Between January and December 2017, 3,222 patients had a scheduled appointment at the AIDS Outpatient Clinic. Of these, 79 patients were excluded due to lack of clinical data. Thus, 3,143 patients were included in the study. The prevalence of HCV-HIV coinfection was 11.5% (362 individuals), 70.7% of whom were males. The mean age of patients in relation to the probable date of infection was 37 years (±11 years).

Overall, the reported modes of HCV acquisition were as follows: sexual exposure in 172 (47.5%), IDU in 86 (23.8%), use of inhaled drugs in 67 (18.5%), and history of blood transfusion in 10 (2.8%) individuals.

Regarding sexual orientation, 30 (8.2%) were bisexual, 87 (24%) homosexual, 236 (65.1%) heterosexual, and in 9 (2.4%) the data were absent from the medical records.
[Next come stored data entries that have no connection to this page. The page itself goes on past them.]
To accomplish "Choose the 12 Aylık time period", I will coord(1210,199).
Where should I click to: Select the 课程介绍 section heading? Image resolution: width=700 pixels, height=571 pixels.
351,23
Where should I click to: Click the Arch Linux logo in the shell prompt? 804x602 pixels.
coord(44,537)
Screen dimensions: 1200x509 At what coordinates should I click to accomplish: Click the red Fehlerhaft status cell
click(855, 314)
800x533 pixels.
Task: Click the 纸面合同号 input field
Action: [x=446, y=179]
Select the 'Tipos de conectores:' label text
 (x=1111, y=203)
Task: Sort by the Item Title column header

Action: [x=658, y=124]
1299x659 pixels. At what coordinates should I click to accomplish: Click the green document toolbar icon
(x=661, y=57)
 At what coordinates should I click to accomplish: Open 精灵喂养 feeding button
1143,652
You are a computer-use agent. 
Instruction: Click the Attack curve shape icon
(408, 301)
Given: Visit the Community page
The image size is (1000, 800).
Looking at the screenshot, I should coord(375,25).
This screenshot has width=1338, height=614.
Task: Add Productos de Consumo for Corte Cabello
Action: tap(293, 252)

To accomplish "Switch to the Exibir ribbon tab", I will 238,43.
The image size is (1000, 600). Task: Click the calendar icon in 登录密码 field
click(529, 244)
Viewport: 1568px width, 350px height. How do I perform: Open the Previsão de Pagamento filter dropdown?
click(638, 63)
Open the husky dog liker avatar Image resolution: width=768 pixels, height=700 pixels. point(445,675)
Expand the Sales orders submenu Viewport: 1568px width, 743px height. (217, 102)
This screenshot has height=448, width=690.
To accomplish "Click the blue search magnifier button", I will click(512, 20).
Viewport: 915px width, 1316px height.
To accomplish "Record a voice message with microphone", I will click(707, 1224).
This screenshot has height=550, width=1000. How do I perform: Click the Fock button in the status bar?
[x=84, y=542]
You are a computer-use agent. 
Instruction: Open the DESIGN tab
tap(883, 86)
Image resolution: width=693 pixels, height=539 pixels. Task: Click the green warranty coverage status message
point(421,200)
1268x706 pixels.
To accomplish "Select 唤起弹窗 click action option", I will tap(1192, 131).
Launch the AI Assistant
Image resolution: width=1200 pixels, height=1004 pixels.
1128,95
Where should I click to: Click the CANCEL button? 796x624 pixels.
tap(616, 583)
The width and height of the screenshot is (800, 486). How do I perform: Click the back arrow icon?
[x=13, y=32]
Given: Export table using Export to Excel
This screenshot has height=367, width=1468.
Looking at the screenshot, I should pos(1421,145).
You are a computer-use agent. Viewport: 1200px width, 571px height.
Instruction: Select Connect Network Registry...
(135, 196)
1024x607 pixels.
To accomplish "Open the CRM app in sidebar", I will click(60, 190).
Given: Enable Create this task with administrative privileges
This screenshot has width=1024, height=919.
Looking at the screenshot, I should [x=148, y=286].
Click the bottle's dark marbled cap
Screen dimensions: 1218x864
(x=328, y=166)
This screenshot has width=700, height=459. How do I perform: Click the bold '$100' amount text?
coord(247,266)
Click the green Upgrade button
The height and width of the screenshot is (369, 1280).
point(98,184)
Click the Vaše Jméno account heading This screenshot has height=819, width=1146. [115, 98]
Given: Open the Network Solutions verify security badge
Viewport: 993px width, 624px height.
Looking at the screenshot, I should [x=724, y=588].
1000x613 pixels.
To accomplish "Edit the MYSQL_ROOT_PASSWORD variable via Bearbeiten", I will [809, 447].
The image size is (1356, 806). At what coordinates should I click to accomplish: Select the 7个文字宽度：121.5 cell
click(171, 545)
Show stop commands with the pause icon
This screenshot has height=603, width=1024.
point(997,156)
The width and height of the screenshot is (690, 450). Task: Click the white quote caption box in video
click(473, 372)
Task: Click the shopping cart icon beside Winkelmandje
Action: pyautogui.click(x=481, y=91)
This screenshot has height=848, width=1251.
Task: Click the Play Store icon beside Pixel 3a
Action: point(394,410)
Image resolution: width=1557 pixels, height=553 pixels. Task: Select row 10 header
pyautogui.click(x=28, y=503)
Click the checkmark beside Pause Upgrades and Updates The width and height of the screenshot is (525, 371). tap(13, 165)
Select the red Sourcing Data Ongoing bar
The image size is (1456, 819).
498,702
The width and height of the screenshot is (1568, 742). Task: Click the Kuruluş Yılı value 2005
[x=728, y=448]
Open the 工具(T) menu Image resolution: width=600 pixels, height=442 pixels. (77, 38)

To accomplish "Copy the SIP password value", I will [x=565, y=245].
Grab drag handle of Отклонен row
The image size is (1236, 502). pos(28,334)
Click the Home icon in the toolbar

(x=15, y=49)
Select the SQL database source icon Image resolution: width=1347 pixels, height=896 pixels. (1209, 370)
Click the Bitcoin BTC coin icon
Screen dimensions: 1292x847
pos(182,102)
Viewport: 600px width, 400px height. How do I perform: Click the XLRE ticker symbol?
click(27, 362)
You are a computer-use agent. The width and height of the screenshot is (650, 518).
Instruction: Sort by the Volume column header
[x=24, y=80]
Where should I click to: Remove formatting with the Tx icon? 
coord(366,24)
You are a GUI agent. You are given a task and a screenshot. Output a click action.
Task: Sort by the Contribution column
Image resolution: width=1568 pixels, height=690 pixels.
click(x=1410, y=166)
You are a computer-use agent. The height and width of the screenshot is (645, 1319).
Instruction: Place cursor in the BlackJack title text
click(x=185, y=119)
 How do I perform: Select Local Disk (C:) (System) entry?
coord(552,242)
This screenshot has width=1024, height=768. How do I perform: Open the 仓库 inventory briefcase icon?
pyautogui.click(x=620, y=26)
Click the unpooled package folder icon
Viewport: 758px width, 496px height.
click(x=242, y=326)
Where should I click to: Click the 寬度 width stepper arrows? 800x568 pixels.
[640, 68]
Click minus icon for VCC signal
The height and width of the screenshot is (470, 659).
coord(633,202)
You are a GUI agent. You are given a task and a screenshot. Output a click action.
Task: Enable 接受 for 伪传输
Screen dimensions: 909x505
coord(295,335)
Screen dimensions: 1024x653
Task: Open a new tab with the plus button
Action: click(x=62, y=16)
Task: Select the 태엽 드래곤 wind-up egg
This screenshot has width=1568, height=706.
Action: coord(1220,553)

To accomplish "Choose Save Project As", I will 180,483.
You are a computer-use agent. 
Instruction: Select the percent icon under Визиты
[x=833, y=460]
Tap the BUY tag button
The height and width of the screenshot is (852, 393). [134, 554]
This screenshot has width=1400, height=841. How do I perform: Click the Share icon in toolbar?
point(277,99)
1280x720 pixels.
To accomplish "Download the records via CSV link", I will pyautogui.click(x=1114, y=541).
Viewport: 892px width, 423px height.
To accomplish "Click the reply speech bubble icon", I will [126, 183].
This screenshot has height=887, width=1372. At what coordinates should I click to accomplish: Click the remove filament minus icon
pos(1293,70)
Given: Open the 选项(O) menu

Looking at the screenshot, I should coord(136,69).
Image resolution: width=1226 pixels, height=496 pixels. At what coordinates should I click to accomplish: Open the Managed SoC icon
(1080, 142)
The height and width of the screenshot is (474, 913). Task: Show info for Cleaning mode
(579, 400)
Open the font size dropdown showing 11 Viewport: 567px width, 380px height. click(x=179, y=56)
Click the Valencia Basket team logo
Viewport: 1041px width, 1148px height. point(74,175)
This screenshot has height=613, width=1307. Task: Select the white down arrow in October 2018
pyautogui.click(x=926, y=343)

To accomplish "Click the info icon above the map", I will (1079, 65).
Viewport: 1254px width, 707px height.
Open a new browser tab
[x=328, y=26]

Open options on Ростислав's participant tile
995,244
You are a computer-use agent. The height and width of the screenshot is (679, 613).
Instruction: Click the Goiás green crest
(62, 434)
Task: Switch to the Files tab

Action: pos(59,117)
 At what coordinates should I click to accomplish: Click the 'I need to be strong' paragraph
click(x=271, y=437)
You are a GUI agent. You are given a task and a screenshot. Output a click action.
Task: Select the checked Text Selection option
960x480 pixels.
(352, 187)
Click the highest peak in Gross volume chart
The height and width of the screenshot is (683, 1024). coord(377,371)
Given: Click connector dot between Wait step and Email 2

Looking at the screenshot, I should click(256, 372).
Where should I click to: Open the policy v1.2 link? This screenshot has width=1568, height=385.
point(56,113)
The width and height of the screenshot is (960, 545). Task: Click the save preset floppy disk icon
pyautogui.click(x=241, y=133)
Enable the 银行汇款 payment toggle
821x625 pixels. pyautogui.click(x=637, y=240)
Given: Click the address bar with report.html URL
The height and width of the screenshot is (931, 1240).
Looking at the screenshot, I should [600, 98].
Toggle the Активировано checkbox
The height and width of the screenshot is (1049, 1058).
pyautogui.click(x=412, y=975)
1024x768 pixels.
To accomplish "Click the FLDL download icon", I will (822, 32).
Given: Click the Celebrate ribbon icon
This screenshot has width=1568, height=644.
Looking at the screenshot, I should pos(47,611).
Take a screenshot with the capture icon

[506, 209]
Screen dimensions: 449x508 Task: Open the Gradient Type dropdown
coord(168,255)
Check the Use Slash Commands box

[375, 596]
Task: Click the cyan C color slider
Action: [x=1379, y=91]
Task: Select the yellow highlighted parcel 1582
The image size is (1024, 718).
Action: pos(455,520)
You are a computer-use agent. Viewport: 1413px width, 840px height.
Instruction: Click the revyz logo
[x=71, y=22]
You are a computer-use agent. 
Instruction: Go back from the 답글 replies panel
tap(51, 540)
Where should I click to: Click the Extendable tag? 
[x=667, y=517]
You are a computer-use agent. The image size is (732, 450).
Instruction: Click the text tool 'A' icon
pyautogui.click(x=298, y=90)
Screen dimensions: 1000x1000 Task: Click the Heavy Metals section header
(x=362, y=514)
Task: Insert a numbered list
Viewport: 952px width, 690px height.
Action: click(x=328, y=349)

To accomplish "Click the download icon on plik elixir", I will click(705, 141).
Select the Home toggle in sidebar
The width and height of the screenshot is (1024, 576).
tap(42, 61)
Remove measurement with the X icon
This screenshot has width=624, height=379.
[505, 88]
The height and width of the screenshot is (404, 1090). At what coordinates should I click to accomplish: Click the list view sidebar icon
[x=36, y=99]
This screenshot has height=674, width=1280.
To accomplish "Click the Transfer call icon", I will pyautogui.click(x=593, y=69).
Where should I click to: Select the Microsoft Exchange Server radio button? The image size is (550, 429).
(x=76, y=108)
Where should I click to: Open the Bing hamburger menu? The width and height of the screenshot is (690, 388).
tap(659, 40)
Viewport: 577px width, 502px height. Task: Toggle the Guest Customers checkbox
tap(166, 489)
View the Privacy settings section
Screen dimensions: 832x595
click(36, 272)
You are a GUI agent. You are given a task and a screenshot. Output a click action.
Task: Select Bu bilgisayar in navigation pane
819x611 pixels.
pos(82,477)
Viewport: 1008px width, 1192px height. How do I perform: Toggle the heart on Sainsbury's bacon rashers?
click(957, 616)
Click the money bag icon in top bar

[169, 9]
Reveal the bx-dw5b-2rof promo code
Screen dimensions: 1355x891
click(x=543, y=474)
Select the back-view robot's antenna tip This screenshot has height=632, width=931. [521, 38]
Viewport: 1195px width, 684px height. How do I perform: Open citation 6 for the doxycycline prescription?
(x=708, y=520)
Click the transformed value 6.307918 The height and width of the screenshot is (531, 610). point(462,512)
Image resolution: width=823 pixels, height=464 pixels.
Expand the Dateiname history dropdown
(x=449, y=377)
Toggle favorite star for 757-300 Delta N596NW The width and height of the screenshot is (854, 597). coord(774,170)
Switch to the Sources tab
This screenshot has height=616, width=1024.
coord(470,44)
Table 1 presents the mechanisms of acquisition of HCV infection among HCV-HIV coinfected patients, grouped by time periods when transmission most likely occurred. Of those whose acquisition was by IDU, 84 (97.6%) occurred before 2000; the remaining two IDU subjects were infected between 2000 and 2009. In patients who acquired HCV by sexual exposure, 43 (25%) was before 2000, 62 (36%) between 2000 and 2009 and 67 (39%) from 2010 onward. Of the 105 individuals identified in the period from 2010 onward, the only mechanisms identified were the use of inhaled drugs in 27 (25.7%) and sexual exposure in 67 (63.8%). In 11 (10.5%) individuals, it was not possible to identify the mechanism of exposure from the medical records.

Table 1.

Mechanisms of Hepatitis C Virus Acquisition Among HIV-Infected Individuals Over Time

Mechanism	<Year 2000 (N = 163), n (%)	Years 2000–2009 (N = 94), n (%)	>Year 2010 (N = 105), n (%)
Intravenous drugs	84 (51.5)	2 (2.1)	0 (0)
Transfusion	10 (6.1)	0 (0)	0 (0)
Inhaled drugs	20 (12.3)	20 (21.3)	27 (25.7)
Sexual exposure	43 (26.4)^a	62 (65.9)^b	67 (63.8)
Unavailable	6 (3.7)	10 (10.6)	11 (10.5)

p < .001 (<2000 vs. between 2000 and 2009).

p = .750 (between 2000 and 2009 vs. >2010).

There was an increase (p < .001) in the proportion of cases due to sexual transmission from the period <2000 (26.4%) to between 2000 and 2009 (65.9%). There was no corresponding increase from the period in between 2000 and 2009 and the subsequent period of >2010 (p = .751).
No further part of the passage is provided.